Moreover, like St. Paul, John Paul II understood that the Church can never go out into the world with her message of redemption unless her trumpet call is clear and pure. When the tocsin is out of tune, so will be the response. And this pope certainly never used an uncertain trumpet. If I were to risk the hopeless task of trying to boil down the message of all of his encyclicals, his addresses to world leaders, his sermons to the Catholic faithful at his huge outdoor Masses, his touching ministry to the handicapped, and his tireless defense of the unborn, it would be this: Jesus Christ really does offer true freedom, a freedom that comes only from Him. Not for this pope the watered-down and ultimately depressing notion of the liberty purveyed by secularism, that sterile yuppie “freedom” of individual autonomy (a notion that animates much of the dissent against the pope’s teaching on sexual morality).

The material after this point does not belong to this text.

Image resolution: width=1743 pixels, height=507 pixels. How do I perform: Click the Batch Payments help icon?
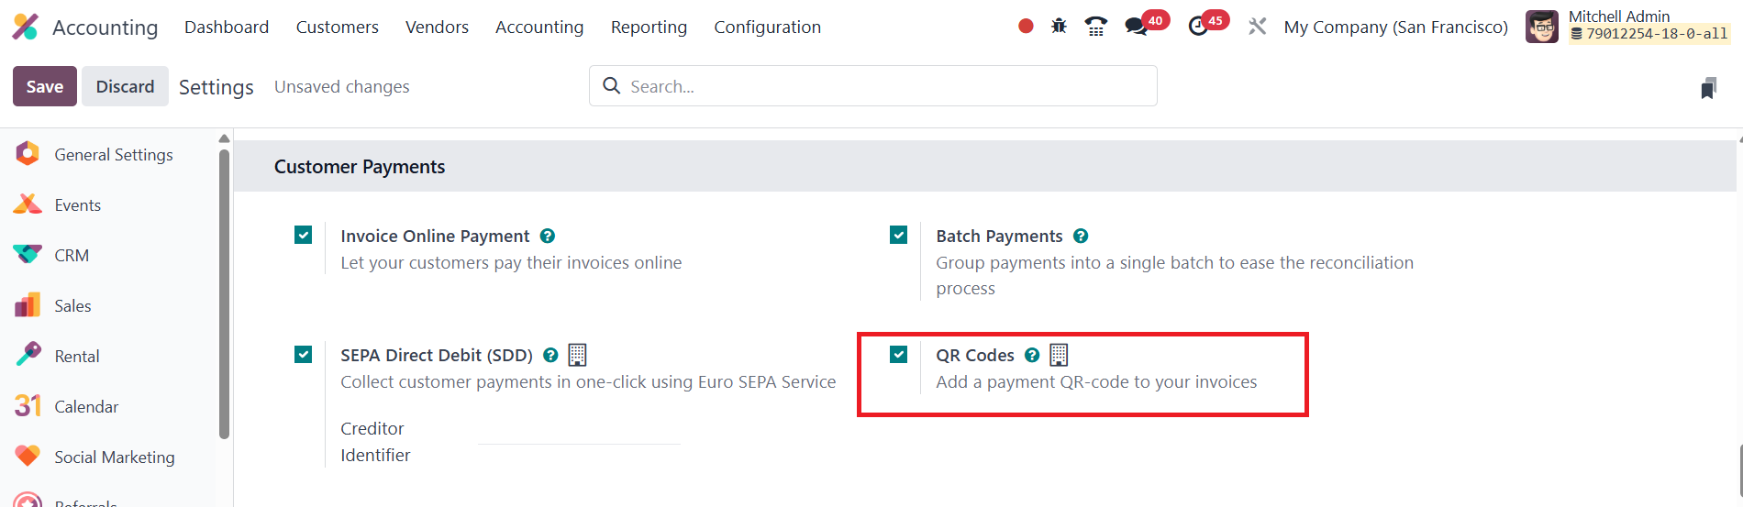pos(1081,236)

Paradoxical as it might sound, the pope demonstrated his vision of true freedom perhaps most of all in his remarkable ecumenism. Not once did he abandon his belief that the truth of Christian revelation is absolute and overrides every other claim to truth. But far from letting that core belief lead to an antagonistic relation with other denominations and religions, his conviction that Christ is the summation of all truth is precisely what gave the pope the freedom to see the truth in others. For that reason, later generations will surely include his encyclical Fides et Ratio as one-third of that trinity of encyclicals for which he will be best known (along with Veritatis Splendor and Evangelium Vitae). For in that encyclical he shows, in the best Thomistic manner, how the absolute truth of revelation can never conflict with the truth of the world—and therefore, that there’s no reason for the Christian to feel afraid of the truth of the world.
But also, again in the true Thomistic manner, he knew that revelation, besides redeeming us from sin, also liberates us from error. For unlike the truth of revelation, truths in the world are maddeningly intermixed with error. The truth of revelation is like a light thrown into a dark world—a light that, among its other benefits, throws into relief all those trends and ideas that keep us from God.
Even putting it that way might still sound too negative. John Paul meant it when he opened his papacy with the cry, “Be not afraid!” Truth really does liberate. For that reason, among the greatest of his virtues was courage, one born of confidence in the truth of the gospel. Because of the gospel, we’re liberated from error and set free to follow the path of truth.
One sometimes hears comments on the tensions in the Church (or at least within the priesthood) expressed this way: Priests ordained from 1965 to 1978 are called “Vatican II priests,” whereas priests ordained from 1979 to the present are known as “JPII priests,” and the tensions that occur in presbyterates along these lines are assumed to be deep and irreconcilable. Maybe so. But I’ve always seen this pope as the most authentic interpreter of Vatican II. Speaking personally as one ordained in 1979, I’ve never felt the tension between Vatican II and this pope, precisely because he saw the council as the charter of his papacy.
I teach in a seminary where enthusiasm and love for John Paul II is universal. Each student here has not only been inspired to embrace the call of the priesthood by the radiant joy of the pope in his own priestly ministry, but also sees in him a model for how to carry out his own specific pastoral ministries. If each priest ordained were as great in his parish as the pope was in his Petrine ministry, the world would indeed soon come to know the liberation of the gospel. With John Paul II as a model, a priest could never go wrong.
No wonder history will call him, as it surely will, John Paul the Great.